***** Source material

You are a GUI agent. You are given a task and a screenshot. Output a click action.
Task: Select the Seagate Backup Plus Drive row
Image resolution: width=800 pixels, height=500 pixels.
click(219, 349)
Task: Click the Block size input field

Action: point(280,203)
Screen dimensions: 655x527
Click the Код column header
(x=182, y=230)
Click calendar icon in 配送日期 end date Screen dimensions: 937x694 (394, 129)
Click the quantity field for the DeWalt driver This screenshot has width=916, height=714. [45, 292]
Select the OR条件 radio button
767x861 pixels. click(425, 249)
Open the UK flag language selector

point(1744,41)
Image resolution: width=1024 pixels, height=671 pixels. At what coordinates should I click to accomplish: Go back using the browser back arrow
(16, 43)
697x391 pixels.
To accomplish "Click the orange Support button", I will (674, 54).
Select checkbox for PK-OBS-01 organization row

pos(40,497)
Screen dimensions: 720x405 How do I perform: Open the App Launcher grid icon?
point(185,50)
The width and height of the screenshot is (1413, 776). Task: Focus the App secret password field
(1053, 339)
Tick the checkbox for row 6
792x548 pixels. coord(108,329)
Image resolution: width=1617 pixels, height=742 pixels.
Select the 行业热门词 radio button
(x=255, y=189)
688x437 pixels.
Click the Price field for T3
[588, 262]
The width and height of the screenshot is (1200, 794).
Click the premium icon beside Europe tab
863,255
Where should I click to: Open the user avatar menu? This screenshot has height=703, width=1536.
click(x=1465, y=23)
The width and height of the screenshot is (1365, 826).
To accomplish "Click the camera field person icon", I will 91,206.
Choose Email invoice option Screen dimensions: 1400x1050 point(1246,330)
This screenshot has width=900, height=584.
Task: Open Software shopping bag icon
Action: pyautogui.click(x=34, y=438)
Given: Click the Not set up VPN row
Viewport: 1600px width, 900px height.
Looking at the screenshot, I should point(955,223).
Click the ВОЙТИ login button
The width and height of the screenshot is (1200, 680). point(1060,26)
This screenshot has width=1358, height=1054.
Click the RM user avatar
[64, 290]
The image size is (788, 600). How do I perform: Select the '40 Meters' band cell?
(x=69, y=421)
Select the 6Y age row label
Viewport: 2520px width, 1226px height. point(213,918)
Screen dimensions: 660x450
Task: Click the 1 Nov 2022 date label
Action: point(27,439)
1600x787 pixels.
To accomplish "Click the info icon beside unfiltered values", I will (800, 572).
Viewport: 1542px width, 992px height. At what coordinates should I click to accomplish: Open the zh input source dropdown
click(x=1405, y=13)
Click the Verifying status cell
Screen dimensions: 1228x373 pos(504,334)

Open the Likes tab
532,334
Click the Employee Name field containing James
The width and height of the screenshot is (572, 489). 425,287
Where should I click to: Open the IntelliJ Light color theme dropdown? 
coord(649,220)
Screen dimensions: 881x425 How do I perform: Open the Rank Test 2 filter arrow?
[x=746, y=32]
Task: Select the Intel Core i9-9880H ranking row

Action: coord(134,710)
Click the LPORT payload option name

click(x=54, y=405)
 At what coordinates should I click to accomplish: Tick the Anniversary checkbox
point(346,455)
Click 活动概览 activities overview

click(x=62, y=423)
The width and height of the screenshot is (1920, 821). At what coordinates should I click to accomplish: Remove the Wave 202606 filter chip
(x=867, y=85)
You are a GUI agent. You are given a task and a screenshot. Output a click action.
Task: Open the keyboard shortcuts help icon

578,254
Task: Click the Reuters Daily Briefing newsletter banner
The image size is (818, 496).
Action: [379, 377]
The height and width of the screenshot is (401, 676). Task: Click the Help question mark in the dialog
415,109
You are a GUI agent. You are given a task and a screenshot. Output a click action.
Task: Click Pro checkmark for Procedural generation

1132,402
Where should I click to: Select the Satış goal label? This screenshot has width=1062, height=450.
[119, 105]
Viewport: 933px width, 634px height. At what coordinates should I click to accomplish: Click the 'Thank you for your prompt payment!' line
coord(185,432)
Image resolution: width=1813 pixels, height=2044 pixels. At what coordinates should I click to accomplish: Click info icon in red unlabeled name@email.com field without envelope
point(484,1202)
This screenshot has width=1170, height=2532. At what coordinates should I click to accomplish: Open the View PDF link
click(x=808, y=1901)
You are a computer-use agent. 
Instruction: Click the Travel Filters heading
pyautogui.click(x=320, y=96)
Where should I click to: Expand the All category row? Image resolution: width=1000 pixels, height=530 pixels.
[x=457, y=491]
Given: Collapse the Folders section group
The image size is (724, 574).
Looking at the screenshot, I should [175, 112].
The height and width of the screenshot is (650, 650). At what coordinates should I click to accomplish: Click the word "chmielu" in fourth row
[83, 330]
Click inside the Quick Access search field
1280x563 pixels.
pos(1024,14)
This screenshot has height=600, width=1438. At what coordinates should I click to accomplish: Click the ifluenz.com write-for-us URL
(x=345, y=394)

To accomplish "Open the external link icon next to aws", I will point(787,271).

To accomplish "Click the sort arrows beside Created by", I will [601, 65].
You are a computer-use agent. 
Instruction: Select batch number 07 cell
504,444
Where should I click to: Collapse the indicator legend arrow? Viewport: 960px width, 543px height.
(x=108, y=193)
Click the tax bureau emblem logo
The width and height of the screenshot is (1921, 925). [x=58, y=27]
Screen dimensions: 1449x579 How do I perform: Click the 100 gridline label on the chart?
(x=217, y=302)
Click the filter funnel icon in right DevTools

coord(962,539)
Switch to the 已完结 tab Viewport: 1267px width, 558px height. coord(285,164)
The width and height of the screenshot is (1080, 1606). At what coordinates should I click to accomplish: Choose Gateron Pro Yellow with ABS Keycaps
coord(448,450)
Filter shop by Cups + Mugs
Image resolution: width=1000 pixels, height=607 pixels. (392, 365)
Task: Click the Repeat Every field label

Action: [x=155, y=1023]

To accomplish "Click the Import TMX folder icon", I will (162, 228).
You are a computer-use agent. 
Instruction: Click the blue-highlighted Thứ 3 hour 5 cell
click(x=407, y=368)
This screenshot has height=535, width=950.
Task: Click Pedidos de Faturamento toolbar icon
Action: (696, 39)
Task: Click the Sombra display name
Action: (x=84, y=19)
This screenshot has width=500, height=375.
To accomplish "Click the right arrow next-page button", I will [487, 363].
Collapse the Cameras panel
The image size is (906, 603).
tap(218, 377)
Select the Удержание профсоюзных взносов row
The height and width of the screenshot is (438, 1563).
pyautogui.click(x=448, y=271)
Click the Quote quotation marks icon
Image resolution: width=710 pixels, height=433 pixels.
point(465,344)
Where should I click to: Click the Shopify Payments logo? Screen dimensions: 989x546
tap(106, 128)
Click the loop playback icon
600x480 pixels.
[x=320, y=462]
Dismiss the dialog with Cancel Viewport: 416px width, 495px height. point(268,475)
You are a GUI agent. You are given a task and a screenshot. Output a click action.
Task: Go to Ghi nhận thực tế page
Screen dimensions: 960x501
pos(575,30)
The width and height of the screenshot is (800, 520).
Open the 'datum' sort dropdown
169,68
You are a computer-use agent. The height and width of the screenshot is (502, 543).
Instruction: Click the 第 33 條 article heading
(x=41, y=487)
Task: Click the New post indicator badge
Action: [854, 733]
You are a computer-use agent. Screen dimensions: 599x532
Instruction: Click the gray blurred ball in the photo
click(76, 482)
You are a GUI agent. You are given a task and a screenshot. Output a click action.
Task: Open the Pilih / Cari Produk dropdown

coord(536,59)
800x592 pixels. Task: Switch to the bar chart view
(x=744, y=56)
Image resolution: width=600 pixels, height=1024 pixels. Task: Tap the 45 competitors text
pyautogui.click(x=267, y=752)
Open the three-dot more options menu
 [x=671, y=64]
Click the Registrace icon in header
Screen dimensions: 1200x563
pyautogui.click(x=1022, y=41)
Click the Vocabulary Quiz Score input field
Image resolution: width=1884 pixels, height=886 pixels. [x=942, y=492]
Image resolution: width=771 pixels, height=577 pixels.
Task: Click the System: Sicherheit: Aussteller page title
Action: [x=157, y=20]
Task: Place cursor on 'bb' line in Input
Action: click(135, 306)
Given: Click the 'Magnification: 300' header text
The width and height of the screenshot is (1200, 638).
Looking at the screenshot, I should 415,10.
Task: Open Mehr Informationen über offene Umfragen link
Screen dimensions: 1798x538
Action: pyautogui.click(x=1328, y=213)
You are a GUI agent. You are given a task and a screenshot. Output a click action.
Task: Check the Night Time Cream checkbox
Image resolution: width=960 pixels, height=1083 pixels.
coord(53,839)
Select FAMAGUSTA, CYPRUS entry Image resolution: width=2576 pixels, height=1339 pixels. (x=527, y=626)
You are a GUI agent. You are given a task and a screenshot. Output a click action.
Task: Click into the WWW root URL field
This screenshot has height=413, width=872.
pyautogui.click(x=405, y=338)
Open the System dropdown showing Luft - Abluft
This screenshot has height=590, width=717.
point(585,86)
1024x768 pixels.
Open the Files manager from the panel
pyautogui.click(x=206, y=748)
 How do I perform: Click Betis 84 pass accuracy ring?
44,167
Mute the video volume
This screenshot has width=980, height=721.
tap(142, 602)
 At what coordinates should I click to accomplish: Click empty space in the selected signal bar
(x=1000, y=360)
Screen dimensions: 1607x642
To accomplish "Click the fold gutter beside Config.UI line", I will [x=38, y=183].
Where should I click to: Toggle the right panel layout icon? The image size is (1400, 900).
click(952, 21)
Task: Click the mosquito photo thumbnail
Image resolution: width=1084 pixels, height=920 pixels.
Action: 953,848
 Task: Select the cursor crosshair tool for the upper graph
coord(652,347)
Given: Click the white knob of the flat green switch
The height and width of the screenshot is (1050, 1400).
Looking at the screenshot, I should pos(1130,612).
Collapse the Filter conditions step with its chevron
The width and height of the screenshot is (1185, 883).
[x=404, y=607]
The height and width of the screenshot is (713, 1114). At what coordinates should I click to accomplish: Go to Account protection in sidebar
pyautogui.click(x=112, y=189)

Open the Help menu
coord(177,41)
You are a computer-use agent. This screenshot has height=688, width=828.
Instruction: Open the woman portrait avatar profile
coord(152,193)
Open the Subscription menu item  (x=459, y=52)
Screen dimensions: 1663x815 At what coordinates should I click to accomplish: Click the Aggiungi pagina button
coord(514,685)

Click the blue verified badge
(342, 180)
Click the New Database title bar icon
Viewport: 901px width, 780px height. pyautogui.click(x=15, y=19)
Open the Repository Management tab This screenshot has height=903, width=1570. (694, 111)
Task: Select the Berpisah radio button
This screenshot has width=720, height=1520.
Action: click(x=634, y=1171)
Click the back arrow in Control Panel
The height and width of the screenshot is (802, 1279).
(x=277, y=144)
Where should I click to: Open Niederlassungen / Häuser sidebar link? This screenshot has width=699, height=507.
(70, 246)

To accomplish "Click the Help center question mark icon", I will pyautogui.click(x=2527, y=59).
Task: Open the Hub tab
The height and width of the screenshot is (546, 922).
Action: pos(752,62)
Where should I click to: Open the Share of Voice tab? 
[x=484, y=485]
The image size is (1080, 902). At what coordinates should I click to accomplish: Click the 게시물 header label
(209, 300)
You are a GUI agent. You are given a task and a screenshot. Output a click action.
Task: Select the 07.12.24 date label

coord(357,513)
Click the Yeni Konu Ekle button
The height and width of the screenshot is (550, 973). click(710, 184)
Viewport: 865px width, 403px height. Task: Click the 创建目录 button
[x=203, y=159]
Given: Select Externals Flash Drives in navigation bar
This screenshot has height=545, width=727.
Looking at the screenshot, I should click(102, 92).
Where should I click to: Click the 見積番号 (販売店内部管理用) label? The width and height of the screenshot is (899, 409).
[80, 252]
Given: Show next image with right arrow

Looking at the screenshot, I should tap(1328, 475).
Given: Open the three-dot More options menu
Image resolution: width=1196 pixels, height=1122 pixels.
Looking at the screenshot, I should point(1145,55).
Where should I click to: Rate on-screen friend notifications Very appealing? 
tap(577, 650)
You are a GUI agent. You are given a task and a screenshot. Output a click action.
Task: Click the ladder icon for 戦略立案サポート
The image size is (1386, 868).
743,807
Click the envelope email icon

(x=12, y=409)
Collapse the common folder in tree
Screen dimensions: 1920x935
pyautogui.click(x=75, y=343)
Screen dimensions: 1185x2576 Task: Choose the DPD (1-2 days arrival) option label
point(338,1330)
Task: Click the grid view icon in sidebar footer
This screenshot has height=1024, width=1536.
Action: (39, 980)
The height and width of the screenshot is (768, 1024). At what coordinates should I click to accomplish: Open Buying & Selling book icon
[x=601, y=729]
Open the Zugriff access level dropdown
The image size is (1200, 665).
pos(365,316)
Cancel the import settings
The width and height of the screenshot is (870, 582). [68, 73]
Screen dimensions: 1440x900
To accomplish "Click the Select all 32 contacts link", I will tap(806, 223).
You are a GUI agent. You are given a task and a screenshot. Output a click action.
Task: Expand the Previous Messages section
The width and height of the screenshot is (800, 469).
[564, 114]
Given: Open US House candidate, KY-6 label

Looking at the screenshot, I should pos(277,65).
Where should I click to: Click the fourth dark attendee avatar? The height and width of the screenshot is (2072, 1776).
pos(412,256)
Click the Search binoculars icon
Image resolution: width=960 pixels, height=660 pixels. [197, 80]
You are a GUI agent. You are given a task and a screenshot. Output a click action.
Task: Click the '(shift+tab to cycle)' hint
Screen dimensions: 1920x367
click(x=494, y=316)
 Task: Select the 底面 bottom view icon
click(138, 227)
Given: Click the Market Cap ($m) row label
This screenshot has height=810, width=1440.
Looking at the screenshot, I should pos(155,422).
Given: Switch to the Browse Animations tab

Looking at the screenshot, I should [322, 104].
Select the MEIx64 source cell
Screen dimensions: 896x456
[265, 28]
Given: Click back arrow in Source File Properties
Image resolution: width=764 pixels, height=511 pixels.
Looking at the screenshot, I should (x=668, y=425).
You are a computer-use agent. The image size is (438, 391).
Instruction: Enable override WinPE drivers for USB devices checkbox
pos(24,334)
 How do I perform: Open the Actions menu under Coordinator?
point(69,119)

**********

Work required
Reproduce exactly the first line of the listing and every line after it, through the one containing "Screen dimensions: 655x527". Nothing else belongs in the output.

Response for this exercise
You are a GUI agent. You are given a task and a screenshot. Output a click action.
Task: Select the Seagate Backup Plus Drive row
Image resolution: width=800 pixels, height=500 pixels.
click(219, 349)
Task: Click the Block size input field

Action: point(280,203)
Screen dimensions: 655x527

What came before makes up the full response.